If you have filed for bankruptcy, you might be amazed at how quickly you are able to buy a new home or refinance an existing mortgage thereafter. In other debthelp.com articles, we discuss the different types and benefits of bankruptcies. Just as it is important to select the best form of bankruptcy and a great bankruptcy attorney, it also is important to have a plan for after the bankruptcy is discharged (a final order comes from the court).
Believe it or not, there is no law against refinancing almost immediately after filing, or in many instances, right after discharge from a bankruptcy. In determining the best plan of action for managing finances, one must consider the power of the Trustee to protect creditors, and also acknowledge that bankruptcy never should be used to keep available resources hidden. Anyone who plans on filing for bankruptcy to protect a home and to refinance the current mortgage needs to work with the best legal advisor he or she can afford.
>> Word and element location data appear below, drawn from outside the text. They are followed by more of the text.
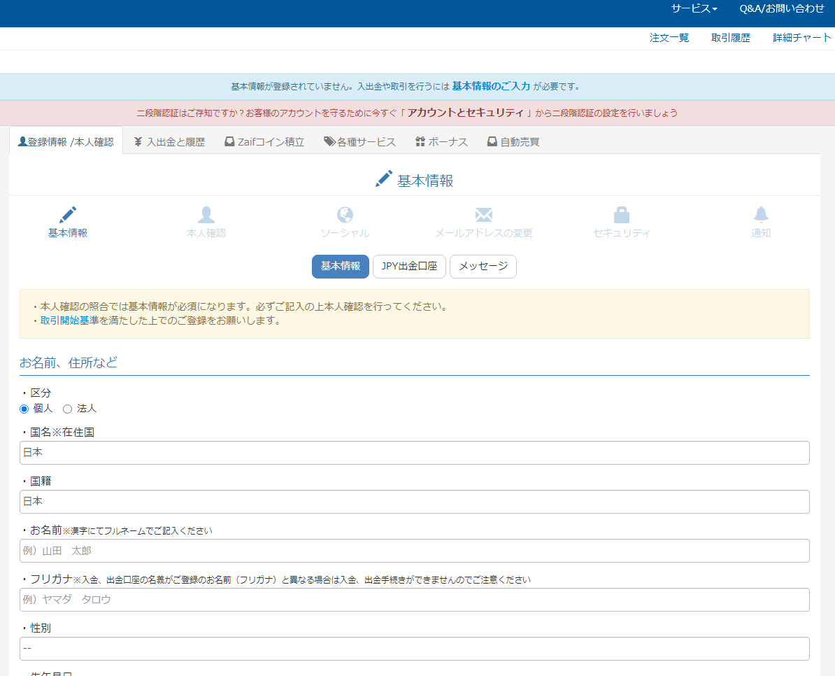Screen dimensions: 835x676
Task: Select the 法人 radio button
Action: coord(67,408)
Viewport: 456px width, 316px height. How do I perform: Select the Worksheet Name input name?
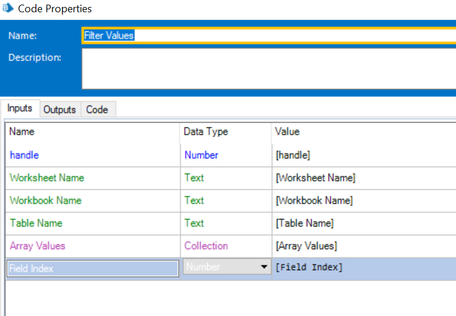tap(47, 178)
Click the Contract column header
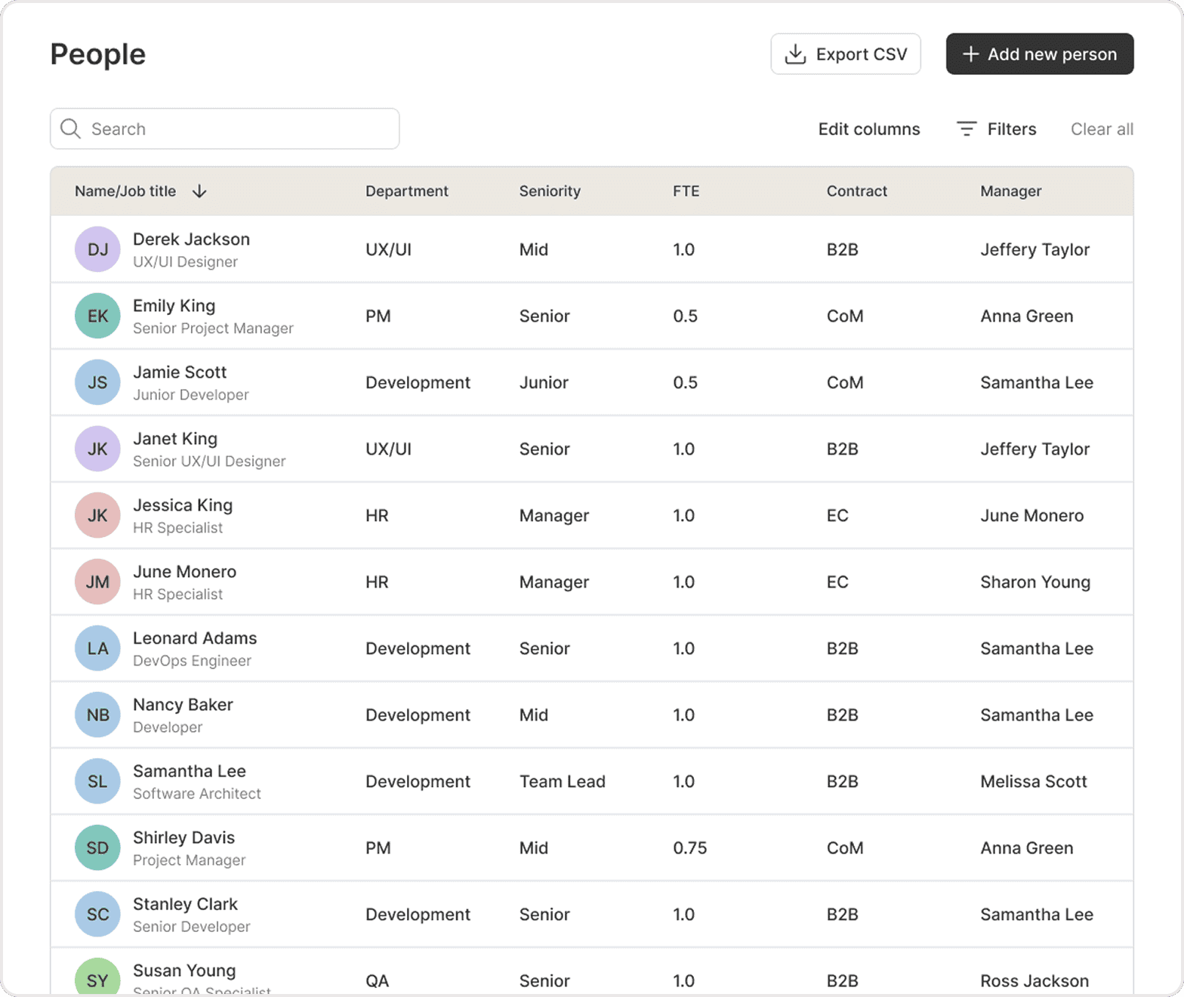This screenshot has width=1184, height=997. 856,192
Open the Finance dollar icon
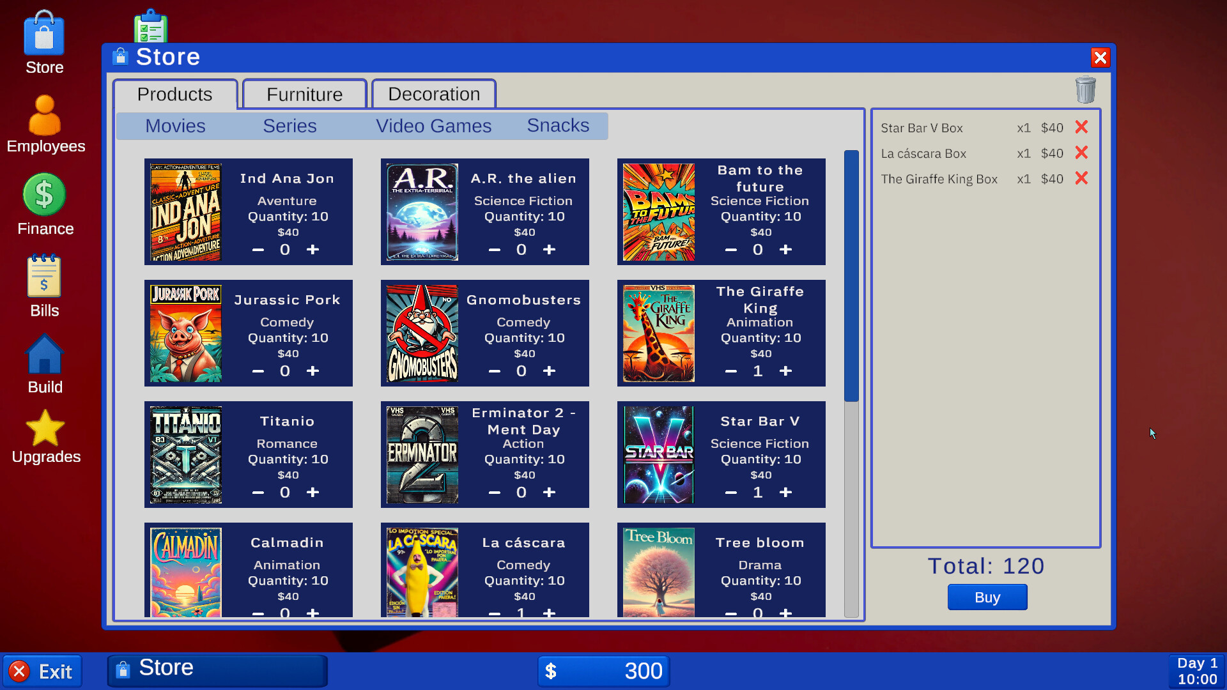The image size is (1227, 690). pyautogui.click(x=44, y=195)
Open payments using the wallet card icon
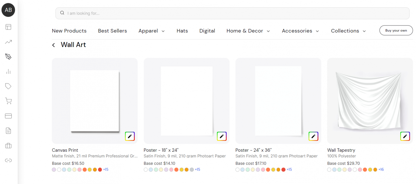The height and width of the screenshot is (184, 416). point(8,116)
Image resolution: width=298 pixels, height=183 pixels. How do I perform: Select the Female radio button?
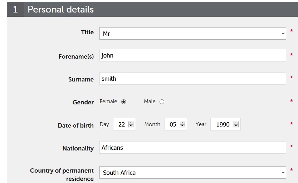124,102
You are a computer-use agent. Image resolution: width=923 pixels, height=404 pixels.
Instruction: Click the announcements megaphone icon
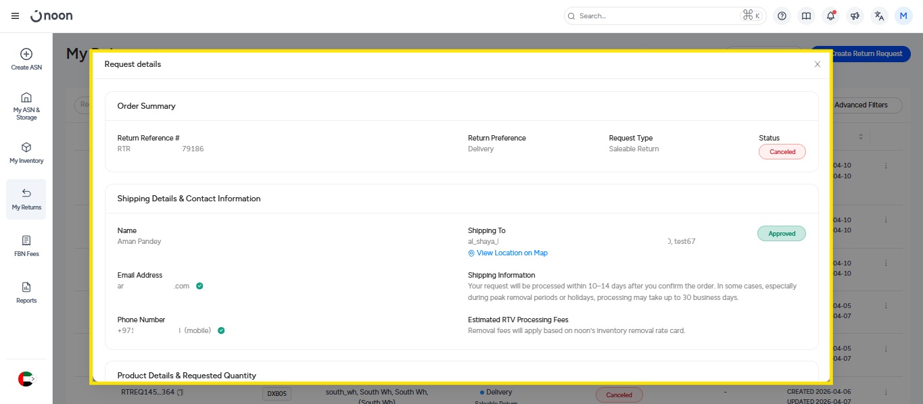pyautogui.click(x=855, y=16)
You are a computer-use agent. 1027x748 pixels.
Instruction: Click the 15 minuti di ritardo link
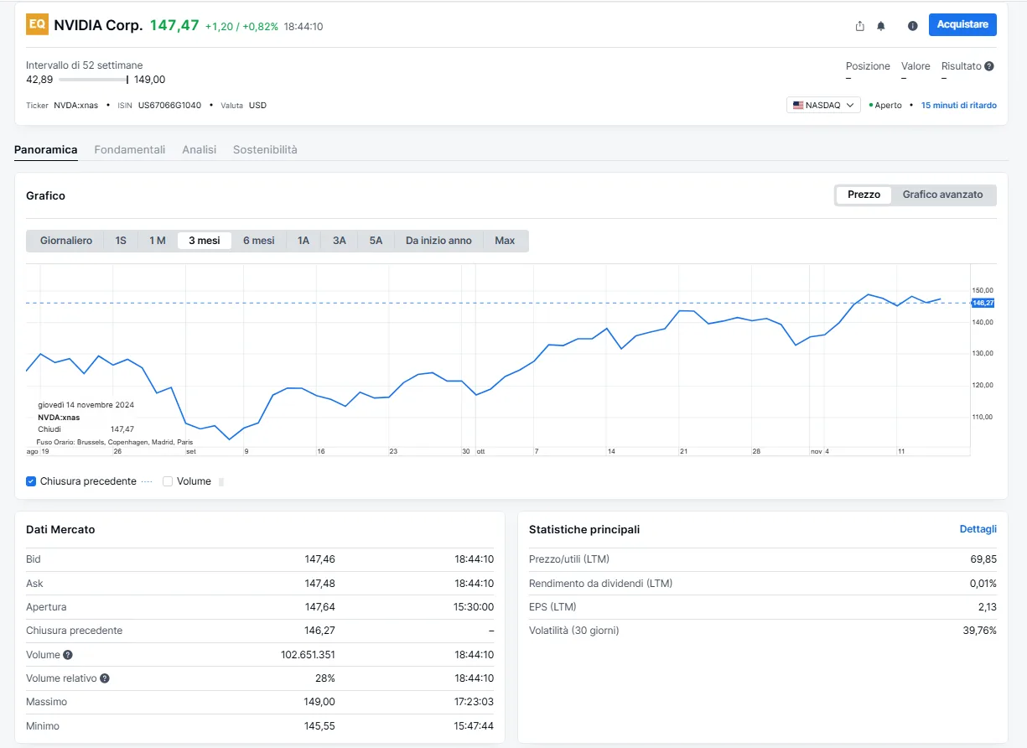(x=959, y=106)
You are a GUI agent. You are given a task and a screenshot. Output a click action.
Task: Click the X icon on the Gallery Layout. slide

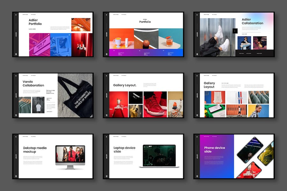tap(106, 76)
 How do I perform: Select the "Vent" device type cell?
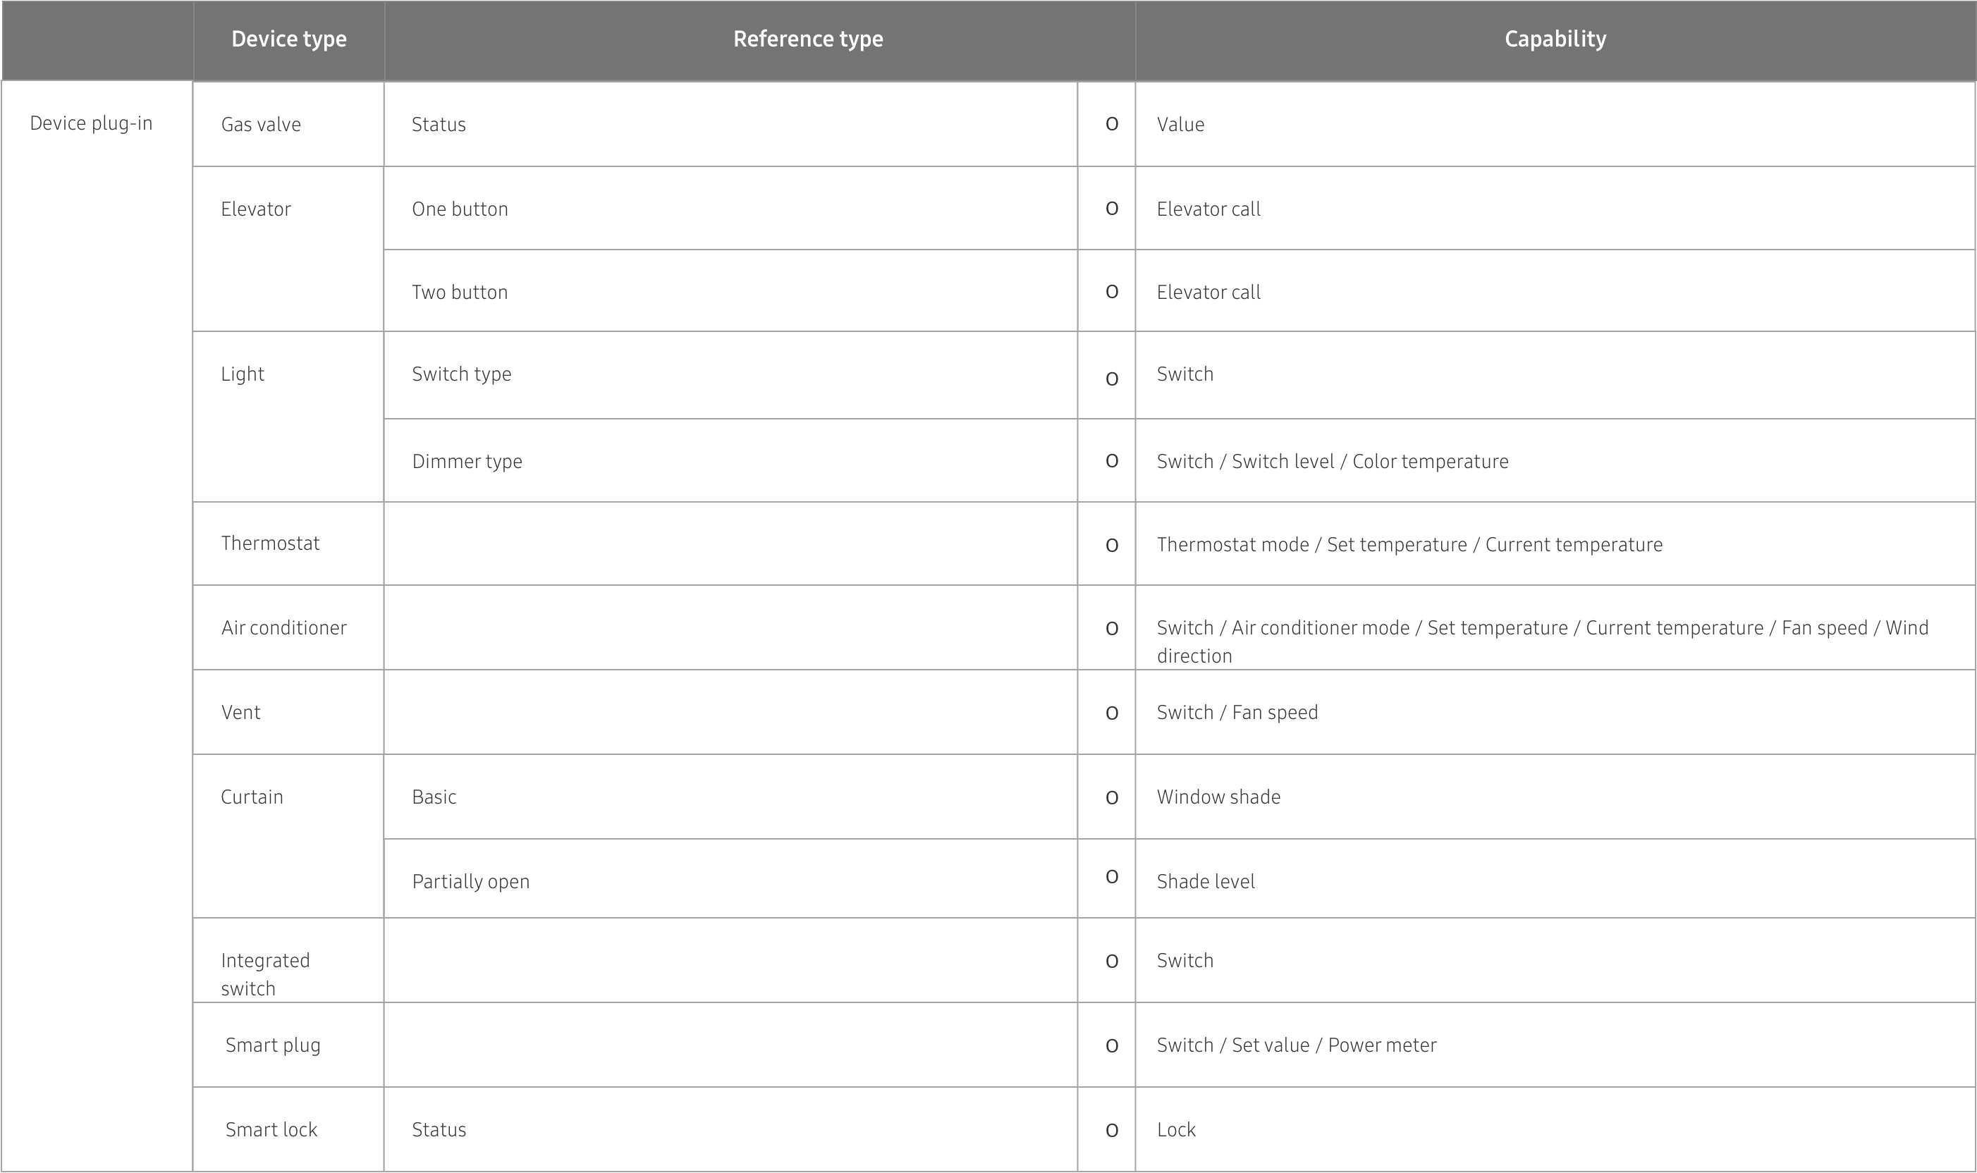coord(241,713)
About one year after a bankruptcy filing, you should begin to see more attractive borrowing rates. By refinancing relatively quickly, there is a likely possibility that you will improve your credit score within two years, and consequently will reduce your interest rate further. Home equity should increase within the same timeframe.
How much will the bankruptcy cost you in terms of refinancing? A bankruptcy filer almost certainly will be classified as a sub-prime borrower for approximately two years after filing. Many lenders do not lend within that period, and those who do usually demand at least 3% above prime for the average low credit score and modest equity.
There are certain loan programs that have built-in time limits for refinancing or taking out a new mortgage. An FHA mortgage is one of the most popular federal loan programs, and it allows refinancing one year after filing Chapter 13 (not discharge) if trustee and mortgage payments have been made on schedule. Fannie Mae requires a two year wait.
Generally, limits on how soon a refinancing can occur favors Chapter 13. Since Chapter 7 seeks to wipe out debt while Chapter 13 is for repaying debts, it is sometimes even possible to refinance before a discharge in Chapter 13 is granted.
The ability to refinance immediately after filing usually depends on the credit score and the equity in a home (generally 30% or more).
Replacing an old mortgage with one that is new is in many ways a fresh start. If you are about to file bankruptcy, work with an attorney or financial counselor in order to plan for life after the bankruptcy.